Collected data
------------------------------

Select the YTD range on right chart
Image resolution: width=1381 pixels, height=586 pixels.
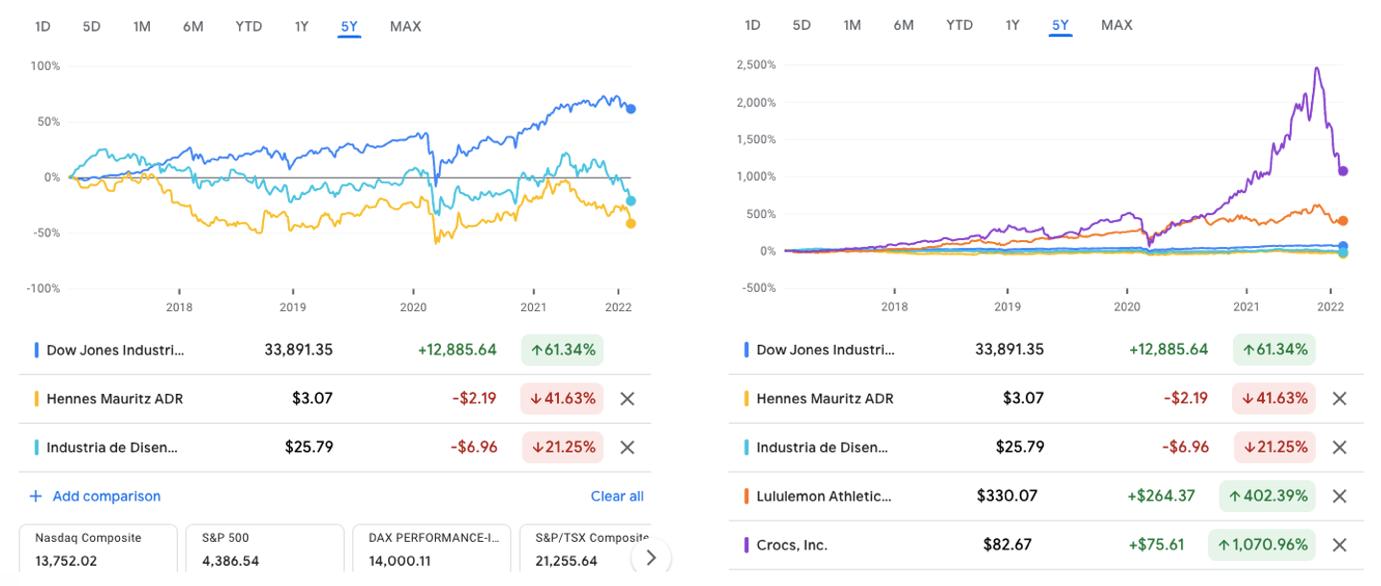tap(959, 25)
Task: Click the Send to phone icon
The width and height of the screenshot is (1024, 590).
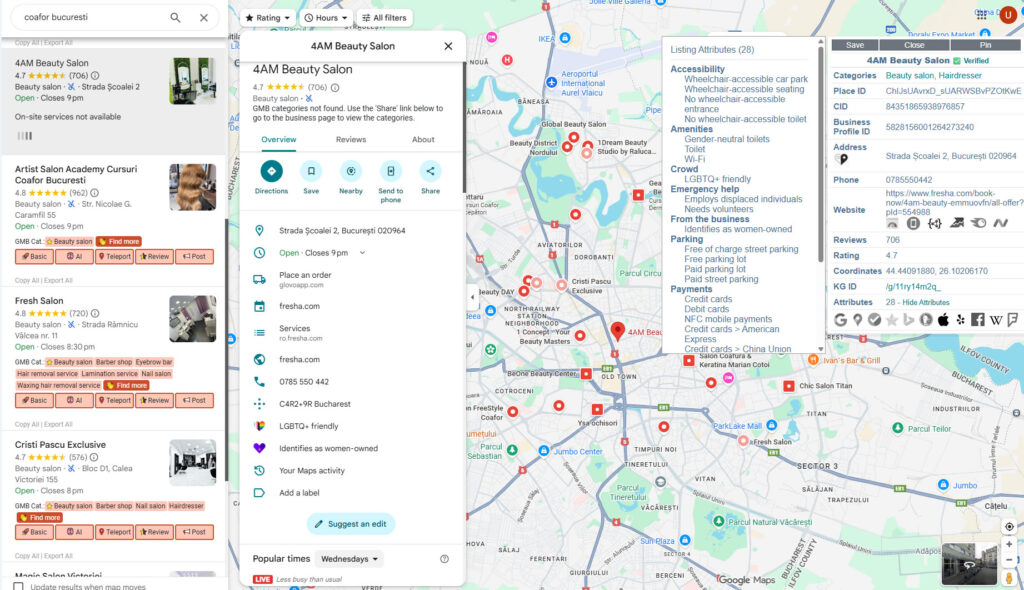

------------------------------

Repeat every record above exactly, except the pictures.

Select the YTD range on right chart
Image resolution: width=1381 pixels, height=586 pixels.
tap(959, 25)
Task: Click the Send to phone icon
The width and height of the screenshot is (1024, 590).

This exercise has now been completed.